**INFORMATION SHOWN**:
--*--

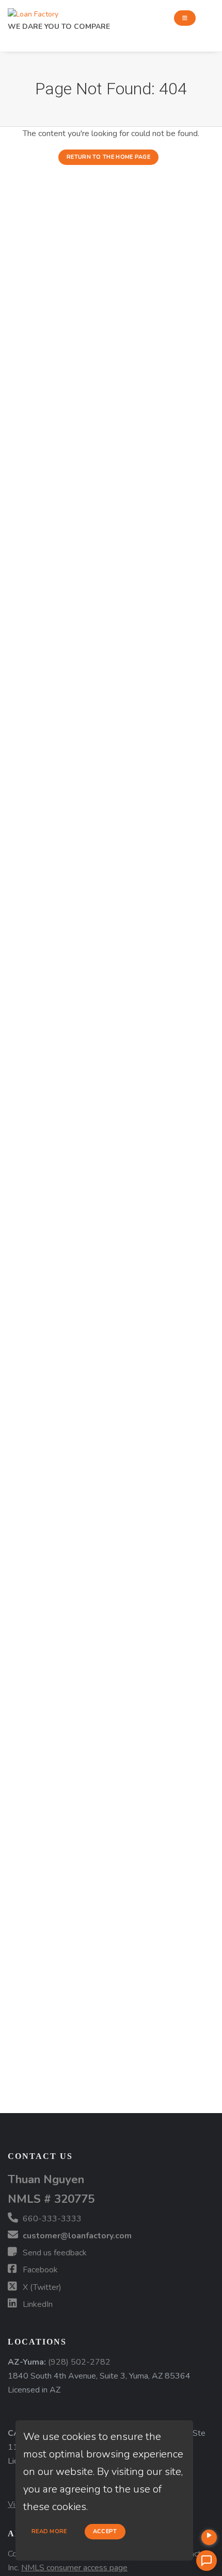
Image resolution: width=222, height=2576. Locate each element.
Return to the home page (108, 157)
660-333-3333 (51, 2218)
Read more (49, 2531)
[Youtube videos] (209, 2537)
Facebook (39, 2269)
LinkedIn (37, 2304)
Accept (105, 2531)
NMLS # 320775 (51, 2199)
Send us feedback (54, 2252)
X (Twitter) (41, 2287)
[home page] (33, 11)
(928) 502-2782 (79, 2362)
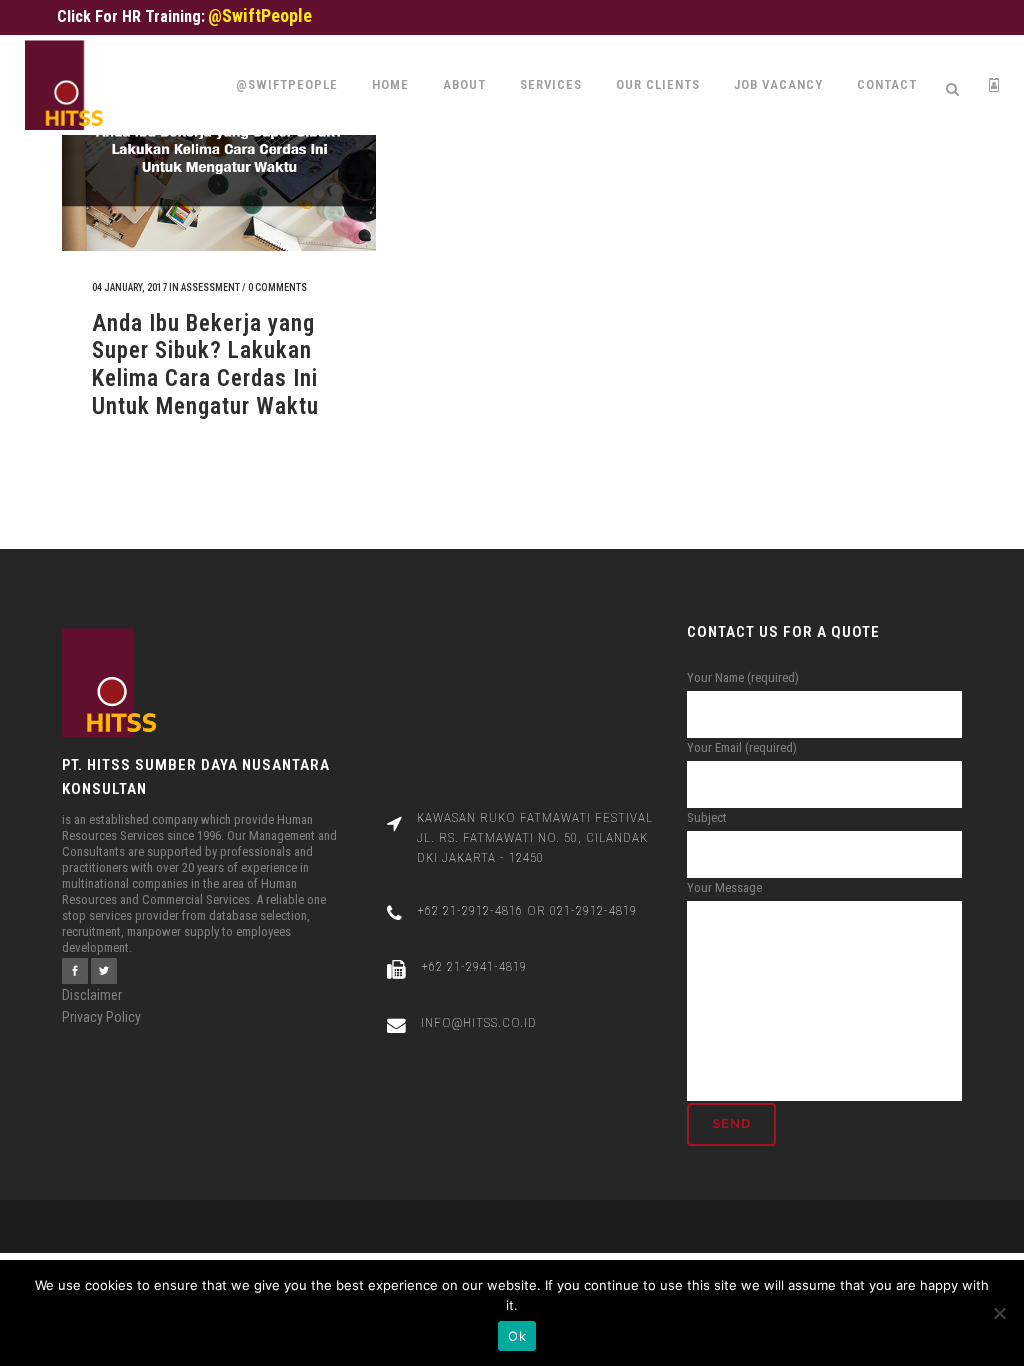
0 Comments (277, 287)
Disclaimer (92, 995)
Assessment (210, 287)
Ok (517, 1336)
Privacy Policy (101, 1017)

--*--

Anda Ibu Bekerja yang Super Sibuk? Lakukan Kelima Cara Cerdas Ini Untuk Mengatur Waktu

--*--

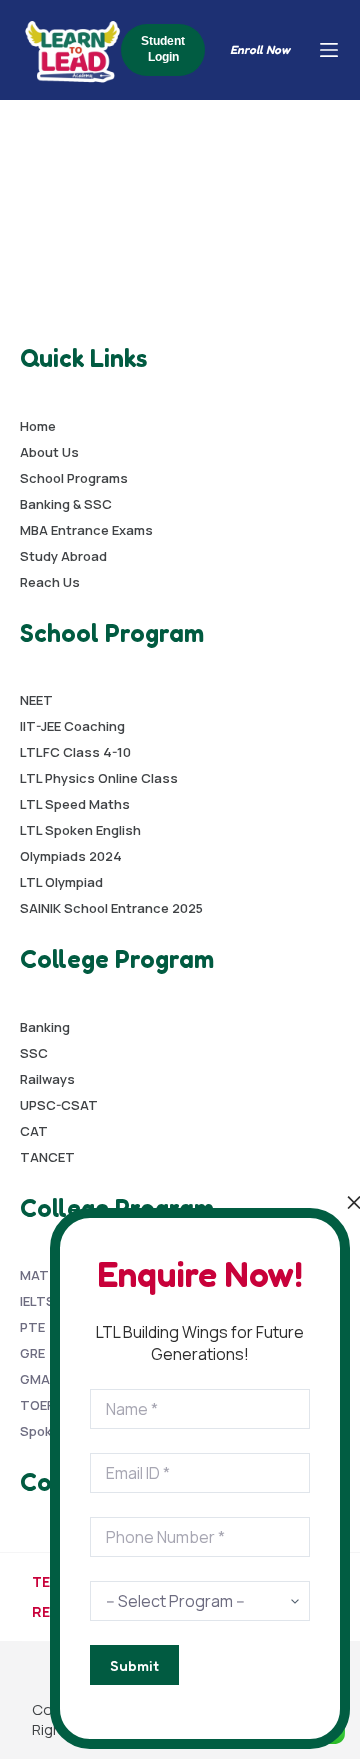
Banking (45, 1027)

--*--

**WHAT IS REQUIRED**:
Given the entries above, transcribe exactly the lines from the one holding "Image resolution: width=222, height=2576." through the one holding "Disclaimer (92, 995)"; pictures do not belong in the transcription.

**SOLUTION**:
Image resolution: width=222, height=2576. Locate each element.
Return to the home page (108, 157)
660-333-3333 (51, 2218)
Read more (49, 2531)
[Youtube videos] (209, 2537)
Facebook (39, 2269)
LinkedIn (37, 2304)
Accept (105, 2531)
NMLS # 320775 (51, 2199)
Send us feedback (54, 2252)
X (Twitter) (41, 2287)
[home page] (33, 11)
(928) 502-2782 (79, 2362)
0 Comments (277, 287)
Disclaimer (92, 995)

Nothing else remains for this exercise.